Use a backend send request like the one below to send an SMS OTP to the user's phone number. To customize the message or sender name, see Next steps. If the request succeeds, an OTP will be sent to the user's phone and a 200 response is returned.

Note:
  • You'll need a valid client access token to authorize the request. See Get client access tokens
  • The example below identifies the user using their phone number, but other identifier types can be used instead (email, user ID, or username).
Copy
Copied
import fetch from 'node-fetch';

async function run() {
  const resp = await fetch(
    `https://api.transmitsecurity.io/cis/v1/auth/otp/send`,
    {
      method: 'POST',
      headers: {
        'Content-Type': 'application/json',
        Authorization: 'Bearer [ACCESS_TOKEN]' // Client access token generated
      },
      body: JSON.stringify({
        channel: 'sms',
        identifier_type: 'phone_number', // User is identified by phone (other options available)
        identifier: '[PHONE_NUMBER]' // User's phone number (unless another type is used)
      })
    }
  );

  const data = await resp.json();
  console.log(data);
}

run();

Step 3: Authenticate SMS OTP

Once the user enters the OTP they received, your client should send it to your app backend so it can be used to obtain user tokens.
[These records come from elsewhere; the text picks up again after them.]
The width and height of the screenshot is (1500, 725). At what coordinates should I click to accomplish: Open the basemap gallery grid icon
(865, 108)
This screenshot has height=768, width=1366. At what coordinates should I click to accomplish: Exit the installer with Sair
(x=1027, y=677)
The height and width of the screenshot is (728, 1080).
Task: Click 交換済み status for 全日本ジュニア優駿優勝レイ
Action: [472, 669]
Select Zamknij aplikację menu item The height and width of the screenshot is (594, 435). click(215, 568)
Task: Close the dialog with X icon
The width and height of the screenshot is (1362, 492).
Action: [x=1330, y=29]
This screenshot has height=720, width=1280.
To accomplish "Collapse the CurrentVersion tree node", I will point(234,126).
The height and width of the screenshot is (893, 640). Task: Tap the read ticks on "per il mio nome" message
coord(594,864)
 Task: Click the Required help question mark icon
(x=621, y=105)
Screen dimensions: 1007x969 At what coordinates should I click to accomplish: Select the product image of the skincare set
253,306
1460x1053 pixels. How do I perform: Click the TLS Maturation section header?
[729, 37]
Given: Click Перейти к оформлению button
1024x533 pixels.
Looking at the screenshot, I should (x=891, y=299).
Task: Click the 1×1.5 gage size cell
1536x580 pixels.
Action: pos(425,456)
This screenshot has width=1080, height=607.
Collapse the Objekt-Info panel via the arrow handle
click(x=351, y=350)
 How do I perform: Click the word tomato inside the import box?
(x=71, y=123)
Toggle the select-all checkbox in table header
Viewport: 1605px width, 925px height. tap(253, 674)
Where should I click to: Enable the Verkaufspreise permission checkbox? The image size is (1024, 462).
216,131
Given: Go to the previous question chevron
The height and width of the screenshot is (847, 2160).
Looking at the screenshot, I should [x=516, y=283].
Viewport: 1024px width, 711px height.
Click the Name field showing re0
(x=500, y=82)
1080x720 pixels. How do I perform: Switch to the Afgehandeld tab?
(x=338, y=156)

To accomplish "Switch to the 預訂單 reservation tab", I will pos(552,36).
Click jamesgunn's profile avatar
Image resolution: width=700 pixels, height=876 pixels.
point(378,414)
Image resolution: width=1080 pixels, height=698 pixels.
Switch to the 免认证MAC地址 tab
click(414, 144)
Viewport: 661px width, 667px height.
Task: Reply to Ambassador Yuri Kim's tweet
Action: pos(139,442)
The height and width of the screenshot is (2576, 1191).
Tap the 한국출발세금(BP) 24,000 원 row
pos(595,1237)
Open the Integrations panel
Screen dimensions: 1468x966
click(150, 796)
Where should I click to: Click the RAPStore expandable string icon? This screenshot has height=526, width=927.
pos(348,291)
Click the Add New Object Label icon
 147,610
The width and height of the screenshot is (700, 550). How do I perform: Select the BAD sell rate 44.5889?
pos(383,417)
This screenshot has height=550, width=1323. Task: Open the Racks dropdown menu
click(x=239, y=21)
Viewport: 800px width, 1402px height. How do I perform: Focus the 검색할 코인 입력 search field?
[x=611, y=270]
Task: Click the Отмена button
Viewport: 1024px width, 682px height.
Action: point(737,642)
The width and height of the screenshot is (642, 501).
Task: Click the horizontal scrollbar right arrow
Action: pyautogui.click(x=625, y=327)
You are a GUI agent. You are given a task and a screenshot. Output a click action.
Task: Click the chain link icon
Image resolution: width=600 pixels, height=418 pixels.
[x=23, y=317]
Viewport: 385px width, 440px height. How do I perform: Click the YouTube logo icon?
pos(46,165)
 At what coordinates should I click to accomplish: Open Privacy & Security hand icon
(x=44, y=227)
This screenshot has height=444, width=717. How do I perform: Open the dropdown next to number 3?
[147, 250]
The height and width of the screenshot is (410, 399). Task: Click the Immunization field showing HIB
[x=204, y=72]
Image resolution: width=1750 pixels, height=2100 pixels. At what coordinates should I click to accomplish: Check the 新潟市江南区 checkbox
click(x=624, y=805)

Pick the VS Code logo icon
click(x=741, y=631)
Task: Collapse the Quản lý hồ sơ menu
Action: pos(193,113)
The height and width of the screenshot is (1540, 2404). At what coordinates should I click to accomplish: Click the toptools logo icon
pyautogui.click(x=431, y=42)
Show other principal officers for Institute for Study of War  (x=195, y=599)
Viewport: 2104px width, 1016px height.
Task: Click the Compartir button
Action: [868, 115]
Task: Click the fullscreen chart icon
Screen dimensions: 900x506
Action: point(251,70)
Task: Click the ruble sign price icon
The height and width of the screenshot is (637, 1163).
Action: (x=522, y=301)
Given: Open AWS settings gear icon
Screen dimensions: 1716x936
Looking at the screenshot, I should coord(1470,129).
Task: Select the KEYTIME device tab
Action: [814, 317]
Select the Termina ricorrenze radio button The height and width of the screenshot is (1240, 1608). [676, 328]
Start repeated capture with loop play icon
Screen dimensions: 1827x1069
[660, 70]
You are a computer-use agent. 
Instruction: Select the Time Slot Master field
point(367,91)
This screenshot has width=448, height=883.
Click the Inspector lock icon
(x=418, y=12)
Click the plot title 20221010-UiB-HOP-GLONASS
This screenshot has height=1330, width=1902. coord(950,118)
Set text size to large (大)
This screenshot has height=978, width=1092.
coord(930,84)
Create your backend endpoint that will receive this code and then send an OTP auth request like the one below. If successful, a 200 response will be returned with the user tokens, which should be validated as described here.

Note

You'll need a valid client access token to authorize the request. See Get client access tokens

Copy
Copied
import fetch from 'node-fetch';

async function run() {
  const resp = await fetch(
    `https://api.transmitsecurity.io/cis/v1/auth/otp/authenticate`,
    {
      method: 'POST',
      headers: {
        'Content-Type': 'application/json',
        Authorization: 'Bearer [ACCESS_TOKEN]' // Client access token
      },
      body: JSON.stringify({
        passcode: '[OTP]', // OTP entered by the user
        identifier_type: 'phone_number', // Same as the type in the send request
        identifier: '[PHONE_NUMBER]' // Same as the identifier in the send request
      })
    }
  );

  const data = await resp.json();
  console.log(data);
}

run();

Here's an example of a successful response:

Copy
Copied
{
  "access_token": "string",
  "id_token": "string",
  "refresh_token": "string",
  "token_type": "string",
  "expires_in": 3600,
  "session_id": "string"
}

Next steps

Once you've completed a basic integration, here are some customizations you can consider:

SMS customization

To create a custom SMS message, use the custom_message field in the send request, which must include these placeholders:

  • {app} which will be replaced with your app name and prevent phishing attacks
  • {otp} which will be replaced with the code

You can also specify the sender_id, which is the name of the message sender (see limitations).

OTP settings

From the Admin Portal ( Authentication > Authentication methods > One-time passcodes), you can configure the OTP policy for your app:

  • Expiration time : set the OTP expiration period in minutes.
  • Failed attempts lockout policy : set the number of failed login attempts that trigger a temporary user lockout and specify the lockout duration in minutes.
  • Code length : set the length of the one-time code.

Custom SMS provider

In the Admin Portal (from Settings > SMS Provider), you can configure to use your custom SMS provider (e.g., Twilio or Salesforce Marketing Cloud) instead of the Mosaic default. For example, this allows you to customize the sender name per country. For more, see Use custom SMS providers.

Security considerations

To secure your OTP implementation, here are some recommendations.

Guidelines
  • Verify the user's phone number upon sign up. For example, perform an SMS OTP authentication as part of the onboarding flow (after creating the user in Transmit).
  • To prevent credential harvesting, your backend shouldn't indicate to the client if the user wasn't found.